Também conhecida por suas polêmicas, Preta Gil não se isenta de relatar todas elas em seu livro. Muitas foram de conhecimento do público, como a barulhenta capa de seu primeiro disco, em que saiu nua, em 2003; a passagem em que ela aprendeu, de forma nada amistosa, a despertar sua consciência sobre negritude durante uma palestra de faculdade; os detalhes de como acabou seu último casamento em meio a seu duro tratamento de um câncer no reto que quase tirou sua vida, até a fatos que ela comenta pela primeira vez, como foi alvo de gordofobia e violência verbal durante a gravação de um programa com Silvio Santos, pelo próprio apresentador, em 2018.
“Além de toda a questão da minha doença e da sepse que quase me matou, ainda tive que lidar com uma traição e uma separação. […] O tratamento de um câncer como o meu é muito pesado, então, diversas vezes me vi prostrada, acamada, sem mal conseguir me levantar. Durante esse período tão difícil, fui completamente abandonada por ele. E faço questão de falar isso porque essa é a realidade de várias mulheres no Brasil”, desabafa Preta sobre a separação do personal trainer Rodrigo Godoy, no ano passado.
Intempéries à parte, o bom humor de Preta Gil está presente nas linhas do livro, porque ela também é assim.
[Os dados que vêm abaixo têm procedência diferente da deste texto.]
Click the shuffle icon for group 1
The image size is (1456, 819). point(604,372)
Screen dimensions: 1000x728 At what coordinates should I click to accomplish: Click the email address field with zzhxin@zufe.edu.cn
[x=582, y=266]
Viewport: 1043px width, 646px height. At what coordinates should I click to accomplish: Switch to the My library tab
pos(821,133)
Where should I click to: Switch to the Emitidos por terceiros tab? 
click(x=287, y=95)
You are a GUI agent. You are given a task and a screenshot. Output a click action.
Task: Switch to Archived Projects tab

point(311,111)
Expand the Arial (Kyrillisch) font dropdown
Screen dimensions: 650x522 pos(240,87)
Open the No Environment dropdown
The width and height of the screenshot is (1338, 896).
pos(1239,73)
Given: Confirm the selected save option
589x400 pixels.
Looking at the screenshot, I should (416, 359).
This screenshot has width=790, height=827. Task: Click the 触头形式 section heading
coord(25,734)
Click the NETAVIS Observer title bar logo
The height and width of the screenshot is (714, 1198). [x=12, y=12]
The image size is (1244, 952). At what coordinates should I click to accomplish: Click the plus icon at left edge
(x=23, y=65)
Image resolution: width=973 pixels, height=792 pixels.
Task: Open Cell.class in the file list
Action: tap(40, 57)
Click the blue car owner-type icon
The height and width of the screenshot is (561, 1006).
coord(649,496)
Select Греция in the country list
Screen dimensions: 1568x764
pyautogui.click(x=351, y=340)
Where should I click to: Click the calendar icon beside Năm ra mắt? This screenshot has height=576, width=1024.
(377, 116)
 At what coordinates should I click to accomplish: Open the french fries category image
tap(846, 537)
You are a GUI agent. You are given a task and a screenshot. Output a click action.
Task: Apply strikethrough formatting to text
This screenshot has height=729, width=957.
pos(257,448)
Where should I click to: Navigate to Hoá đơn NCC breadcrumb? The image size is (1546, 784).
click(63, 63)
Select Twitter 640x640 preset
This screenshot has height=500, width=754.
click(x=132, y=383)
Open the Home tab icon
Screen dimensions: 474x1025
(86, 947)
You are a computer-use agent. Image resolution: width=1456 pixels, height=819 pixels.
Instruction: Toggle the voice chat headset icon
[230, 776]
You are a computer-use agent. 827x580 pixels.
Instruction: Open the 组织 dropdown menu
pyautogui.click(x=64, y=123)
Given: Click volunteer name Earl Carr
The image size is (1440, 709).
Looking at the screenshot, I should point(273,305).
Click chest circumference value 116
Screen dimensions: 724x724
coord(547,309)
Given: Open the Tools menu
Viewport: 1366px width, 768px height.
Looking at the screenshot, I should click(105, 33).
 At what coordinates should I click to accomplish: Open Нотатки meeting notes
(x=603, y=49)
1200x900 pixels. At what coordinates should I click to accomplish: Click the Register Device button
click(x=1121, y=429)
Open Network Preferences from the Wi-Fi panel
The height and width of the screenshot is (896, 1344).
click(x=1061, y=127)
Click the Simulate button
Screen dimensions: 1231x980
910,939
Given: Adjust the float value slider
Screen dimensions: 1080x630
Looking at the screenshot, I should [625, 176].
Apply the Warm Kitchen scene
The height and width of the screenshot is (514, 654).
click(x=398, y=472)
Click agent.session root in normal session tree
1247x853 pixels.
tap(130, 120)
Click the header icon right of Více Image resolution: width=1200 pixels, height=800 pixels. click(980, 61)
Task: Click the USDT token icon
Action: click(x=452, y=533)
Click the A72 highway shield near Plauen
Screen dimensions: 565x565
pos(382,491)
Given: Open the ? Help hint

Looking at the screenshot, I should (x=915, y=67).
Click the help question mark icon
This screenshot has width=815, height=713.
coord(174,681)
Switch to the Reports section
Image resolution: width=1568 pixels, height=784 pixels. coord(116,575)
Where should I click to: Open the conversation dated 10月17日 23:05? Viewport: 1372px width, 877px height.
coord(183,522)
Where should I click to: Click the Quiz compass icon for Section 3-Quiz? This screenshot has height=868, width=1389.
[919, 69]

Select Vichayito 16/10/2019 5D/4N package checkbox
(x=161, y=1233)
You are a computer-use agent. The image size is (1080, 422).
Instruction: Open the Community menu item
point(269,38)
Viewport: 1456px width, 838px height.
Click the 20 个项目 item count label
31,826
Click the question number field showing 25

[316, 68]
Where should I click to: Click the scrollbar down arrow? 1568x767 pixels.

E as reflexões sobre o futuro de quem completa 50 anos são bastante coerentes com a pessoa singular que ela é: empoderada, inspiradora, segura de si e dona de sua própria narrativa.
“Depois de todo esse turbilhão pelo qual passei […] quero que você saiba que estou apaixonada por duas pessoas, um homem e uma mulher, e que minha agenda está descontroladamente cheia. Ou seja, continuo vivendo. […] Mas com muita coragem. Nada mais vai me paralisar novamente”, entrega Preta Gil em seu posfácio, suave como um furacão, tranquila como um vulcão.